Working data
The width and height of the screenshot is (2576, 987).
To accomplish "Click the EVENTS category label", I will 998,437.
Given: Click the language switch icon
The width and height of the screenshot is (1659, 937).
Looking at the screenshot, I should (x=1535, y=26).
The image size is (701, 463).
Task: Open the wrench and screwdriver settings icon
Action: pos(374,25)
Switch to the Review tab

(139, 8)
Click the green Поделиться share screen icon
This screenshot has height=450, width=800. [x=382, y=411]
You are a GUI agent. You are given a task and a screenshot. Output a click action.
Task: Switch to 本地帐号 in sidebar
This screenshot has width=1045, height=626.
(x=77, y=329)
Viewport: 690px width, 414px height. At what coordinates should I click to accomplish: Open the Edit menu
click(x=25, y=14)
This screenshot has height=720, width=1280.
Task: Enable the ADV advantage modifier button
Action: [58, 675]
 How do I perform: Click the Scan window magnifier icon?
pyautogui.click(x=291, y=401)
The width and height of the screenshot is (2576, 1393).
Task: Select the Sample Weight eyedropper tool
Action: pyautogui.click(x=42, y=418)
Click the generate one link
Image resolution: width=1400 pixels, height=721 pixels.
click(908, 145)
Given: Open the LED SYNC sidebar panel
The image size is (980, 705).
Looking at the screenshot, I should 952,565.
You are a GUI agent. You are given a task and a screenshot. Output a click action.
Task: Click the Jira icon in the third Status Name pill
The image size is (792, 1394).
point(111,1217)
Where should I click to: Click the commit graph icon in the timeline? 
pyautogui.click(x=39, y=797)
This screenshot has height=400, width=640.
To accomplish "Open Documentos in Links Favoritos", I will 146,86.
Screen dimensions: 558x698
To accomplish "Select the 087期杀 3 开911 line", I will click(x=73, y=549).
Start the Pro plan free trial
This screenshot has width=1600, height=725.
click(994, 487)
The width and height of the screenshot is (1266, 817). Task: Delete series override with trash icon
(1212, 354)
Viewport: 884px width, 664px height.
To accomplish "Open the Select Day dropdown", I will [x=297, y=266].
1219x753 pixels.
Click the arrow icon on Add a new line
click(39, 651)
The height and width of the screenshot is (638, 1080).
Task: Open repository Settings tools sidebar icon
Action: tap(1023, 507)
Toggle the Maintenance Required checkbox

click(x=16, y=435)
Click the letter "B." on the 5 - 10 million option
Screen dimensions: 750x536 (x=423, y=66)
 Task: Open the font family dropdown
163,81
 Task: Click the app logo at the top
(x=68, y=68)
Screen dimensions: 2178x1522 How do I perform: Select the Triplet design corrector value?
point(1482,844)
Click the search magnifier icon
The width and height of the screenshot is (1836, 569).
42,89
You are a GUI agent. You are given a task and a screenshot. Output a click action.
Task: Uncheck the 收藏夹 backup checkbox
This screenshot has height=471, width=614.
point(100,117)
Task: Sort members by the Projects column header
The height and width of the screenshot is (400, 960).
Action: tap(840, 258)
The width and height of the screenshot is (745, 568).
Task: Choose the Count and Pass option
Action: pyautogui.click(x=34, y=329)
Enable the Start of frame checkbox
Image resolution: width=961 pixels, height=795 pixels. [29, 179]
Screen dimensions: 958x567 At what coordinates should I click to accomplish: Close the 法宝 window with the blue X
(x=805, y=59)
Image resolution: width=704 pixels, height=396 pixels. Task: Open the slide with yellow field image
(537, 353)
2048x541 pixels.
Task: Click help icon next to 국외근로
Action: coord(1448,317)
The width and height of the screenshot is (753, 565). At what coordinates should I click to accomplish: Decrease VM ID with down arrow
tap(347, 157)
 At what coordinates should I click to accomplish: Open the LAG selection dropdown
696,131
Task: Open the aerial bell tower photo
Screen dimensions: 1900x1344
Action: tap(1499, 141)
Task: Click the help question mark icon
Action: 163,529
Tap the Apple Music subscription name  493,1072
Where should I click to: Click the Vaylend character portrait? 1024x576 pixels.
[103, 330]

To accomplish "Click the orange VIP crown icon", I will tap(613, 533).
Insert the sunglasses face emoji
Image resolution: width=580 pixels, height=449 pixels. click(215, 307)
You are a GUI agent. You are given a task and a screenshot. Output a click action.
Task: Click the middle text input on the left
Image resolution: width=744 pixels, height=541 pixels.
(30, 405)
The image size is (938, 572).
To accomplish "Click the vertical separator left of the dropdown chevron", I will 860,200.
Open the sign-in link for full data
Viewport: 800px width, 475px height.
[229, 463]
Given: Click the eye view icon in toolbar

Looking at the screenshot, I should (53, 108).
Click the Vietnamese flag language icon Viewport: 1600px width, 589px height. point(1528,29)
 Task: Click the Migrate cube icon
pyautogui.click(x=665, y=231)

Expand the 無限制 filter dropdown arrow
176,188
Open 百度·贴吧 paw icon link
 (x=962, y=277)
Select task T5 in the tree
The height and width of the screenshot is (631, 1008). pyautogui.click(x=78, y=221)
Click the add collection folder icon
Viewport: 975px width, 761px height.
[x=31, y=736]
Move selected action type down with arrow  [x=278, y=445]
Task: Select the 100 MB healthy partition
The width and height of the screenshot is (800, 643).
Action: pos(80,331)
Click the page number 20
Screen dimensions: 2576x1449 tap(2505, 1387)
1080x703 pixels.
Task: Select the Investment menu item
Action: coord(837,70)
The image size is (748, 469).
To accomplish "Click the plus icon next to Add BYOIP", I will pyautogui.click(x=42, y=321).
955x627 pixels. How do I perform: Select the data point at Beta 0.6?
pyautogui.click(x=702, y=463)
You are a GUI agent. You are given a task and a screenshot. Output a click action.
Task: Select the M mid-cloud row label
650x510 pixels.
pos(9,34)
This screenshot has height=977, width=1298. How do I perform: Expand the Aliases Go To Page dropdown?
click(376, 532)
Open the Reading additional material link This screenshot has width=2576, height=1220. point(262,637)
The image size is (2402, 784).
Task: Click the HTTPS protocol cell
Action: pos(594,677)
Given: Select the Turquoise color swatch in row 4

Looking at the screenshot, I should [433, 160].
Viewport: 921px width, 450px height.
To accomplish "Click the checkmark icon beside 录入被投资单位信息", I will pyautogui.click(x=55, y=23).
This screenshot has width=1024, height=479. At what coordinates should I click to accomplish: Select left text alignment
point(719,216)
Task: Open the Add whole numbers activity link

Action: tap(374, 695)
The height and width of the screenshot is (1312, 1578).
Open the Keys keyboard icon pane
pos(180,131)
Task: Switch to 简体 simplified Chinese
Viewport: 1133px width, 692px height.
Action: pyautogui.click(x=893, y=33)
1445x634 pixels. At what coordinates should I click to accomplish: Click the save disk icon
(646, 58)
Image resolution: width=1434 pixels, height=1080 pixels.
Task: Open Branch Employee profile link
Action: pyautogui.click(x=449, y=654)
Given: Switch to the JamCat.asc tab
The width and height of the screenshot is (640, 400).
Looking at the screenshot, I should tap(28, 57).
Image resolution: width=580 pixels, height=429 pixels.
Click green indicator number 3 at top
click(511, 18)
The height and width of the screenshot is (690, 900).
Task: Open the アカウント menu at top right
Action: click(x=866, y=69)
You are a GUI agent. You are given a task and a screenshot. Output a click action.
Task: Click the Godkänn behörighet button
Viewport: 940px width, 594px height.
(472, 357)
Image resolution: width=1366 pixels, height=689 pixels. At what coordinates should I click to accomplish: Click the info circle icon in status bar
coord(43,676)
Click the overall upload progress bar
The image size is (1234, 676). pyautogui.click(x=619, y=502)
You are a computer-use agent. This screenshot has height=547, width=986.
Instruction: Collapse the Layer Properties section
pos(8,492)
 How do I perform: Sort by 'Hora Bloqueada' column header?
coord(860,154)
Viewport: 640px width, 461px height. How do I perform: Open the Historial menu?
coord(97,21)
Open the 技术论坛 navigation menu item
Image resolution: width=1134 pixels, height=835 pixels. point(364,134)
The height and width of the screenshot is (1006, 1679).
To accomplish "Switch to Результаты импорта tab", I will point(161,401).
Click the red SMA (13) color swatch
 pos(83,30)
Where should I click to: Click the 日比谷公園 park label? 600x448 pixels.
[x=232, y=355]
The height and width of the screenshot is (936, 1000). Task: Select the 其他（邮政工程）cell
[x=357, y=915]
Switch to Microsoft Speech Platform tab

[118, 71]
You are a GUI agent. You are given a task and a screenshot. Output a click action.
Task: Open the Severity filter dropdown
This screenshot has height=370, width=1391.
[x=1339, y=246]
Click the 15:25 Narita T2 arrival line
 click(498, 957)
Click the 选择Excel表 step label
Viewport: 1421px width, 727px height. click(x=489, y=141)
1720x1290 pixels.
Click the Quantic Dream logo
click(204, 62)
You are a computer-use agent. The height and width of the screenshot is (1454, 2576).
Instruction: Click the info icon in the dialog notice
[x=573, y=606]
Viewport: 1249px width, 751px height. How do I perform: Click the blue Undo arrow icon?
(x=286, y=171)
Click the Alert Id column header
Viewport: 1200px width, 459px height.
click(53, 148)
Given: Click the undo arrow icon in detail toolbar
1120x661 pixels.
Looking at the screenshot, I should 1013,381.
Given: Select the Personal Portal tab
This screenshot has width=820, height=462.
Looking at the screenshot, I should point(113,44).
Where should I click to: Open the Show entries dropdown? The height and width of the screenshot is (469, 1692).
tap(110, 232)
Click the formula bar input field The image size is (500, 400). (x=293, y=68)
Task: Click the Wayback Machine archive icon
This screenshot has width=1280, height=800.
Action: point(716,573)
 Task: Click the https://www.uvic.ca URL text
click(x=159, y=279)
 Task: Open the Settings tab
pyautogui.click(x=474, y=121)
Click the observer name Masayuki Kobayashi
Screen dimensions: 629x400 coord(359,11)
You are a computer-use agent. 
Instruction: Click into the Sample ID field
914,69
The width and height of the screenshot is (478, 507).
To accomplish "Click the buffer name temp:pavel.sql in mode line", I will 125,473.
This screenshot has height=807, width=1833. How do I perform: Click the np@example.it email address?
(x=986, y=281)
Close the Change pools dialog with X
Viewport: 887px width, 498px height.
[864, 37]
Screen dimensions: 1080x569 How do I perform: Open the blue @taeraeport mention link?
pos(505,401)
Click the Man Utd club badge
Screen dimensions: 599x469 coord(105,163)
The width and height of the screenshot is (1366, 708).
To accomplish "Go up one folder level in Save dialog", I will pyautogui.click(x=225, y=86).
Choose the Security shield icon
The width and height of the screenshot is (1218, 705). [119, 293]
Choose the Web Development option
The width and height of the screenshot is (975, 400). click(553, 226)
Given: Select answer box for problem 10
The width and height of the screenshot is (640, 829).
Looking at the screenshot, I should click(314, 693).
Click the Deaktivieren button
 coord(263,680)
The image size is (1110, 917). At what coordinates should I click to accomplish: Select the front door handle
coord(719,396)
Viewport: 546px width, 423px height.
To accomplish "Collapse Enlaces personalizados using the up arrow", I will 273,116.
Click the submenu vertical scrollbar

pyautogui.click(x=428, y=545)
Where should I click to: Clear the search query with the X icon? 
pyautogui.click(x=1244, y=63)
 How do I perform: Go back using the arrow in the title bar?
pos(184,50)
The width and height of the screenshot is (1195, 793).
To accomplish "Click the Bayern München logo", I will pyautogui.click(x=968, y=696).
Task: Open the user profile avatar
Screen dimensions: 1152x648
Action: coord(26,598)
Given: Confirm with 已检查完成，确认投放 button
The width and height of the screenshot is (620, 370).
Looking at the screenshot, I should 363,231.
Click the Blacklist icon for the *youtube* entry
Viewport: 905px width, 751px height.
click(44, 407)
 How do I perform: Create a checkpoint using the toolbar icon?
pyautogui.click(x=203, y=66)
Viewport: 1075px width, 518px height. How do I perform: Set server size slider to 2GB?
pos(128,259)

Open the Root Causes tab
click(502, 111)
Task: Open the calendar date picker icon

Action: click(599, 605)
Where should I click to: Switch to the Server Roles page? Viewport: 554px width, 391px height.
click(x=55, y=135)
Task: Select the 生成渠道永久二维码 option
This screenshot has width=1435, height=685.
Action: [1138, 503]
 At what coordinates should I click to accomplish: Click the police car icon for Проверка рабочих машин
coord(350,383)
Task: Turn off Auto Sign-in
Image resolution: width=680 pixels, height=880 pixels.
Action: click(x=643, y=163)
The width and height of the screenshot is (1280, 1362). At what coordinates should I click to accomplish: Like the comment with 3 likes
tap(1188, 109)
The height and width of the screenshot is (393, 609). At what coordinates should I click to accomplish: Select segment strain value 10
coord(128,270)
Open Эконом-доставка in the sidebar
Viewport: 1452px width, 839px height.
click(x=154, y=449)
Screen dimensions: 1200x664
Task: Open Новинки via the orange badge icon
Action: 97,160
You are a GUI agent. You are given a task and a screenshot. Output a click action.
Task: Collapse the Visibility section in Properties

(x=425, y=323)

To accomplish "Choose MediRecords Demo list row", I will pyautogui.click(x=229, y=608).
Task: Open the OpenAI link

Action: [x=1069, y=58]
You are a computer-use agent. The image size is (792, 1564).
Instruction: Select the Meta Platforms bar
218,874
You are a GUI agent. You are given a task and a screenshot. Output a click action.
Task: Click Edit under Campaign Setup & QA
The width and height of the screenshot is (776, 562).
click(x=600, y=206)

Activity
Your answer should reproduce each line of the listing that holds the word "computer".

Your response
You are a computer-use agent. This screenshot has height=547, width=986.
You are a computer-use agent. The height and width of the screenshot is (1454, 2576).
You are a computer-use agent. 
You are a computer-use agent. The image size is (792, 1564).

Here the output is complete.